■ TO DO:
Two lines in the listing below mark the span: one contains "Task: Select the 1d time range" and one contains "Go to browser home page icon". Reproduce both of them and everything between, exactly.

(INPUT MATERIAL Opens)

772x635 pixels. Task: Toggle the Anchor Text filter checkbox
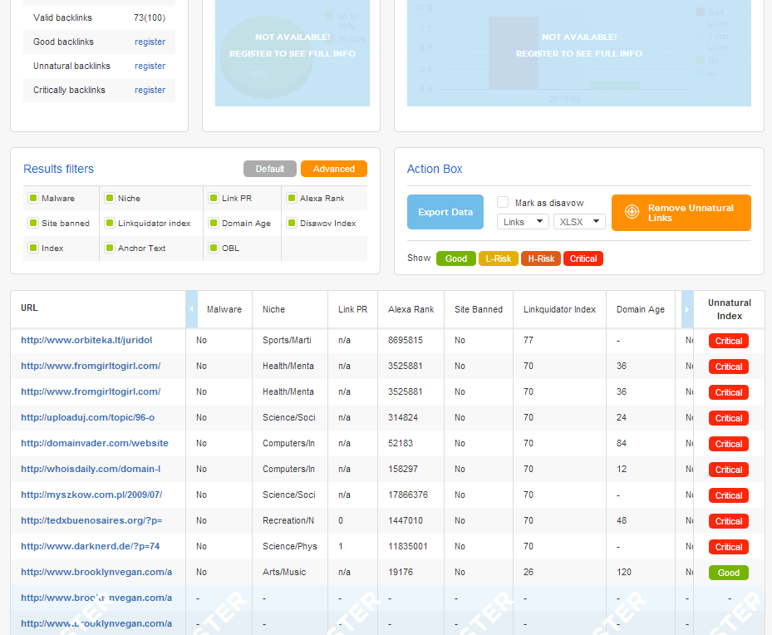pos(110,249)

(INPUT MATERIAL Closes)
(INPUT MATERIAL Opens)

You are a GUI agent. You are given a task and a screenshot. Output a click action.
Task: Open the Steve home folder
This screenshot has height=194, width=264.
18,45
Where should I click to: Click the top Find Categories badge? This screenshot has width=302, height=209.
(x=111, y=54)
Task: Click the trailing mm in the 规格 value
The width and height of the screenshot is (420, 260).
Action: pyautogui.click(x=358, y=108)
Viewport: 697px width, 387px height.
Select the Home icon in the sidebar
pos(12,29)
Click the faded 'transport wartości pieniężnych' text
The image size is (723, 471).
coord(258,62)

(INPUT MATERIAL Closes)
(INPUT MATERIAL Opens)

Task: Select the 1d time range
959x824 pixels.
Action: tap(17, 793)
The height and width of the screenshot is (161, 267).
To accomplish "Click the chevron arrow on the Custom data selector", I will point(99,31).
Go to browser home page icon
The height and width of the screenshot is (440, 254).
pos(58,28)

(INPUT MATERIAL Closes)

■ TASK RESULT:
Task: Select the 1d time range
959x824 pixels.
Action: tap(17, 793)
The height and width of the screenshot is (161, 267).
To accomplish "Click the chevron arrow on the Custom data selector", I will point(99,31).
Go to browser home page icon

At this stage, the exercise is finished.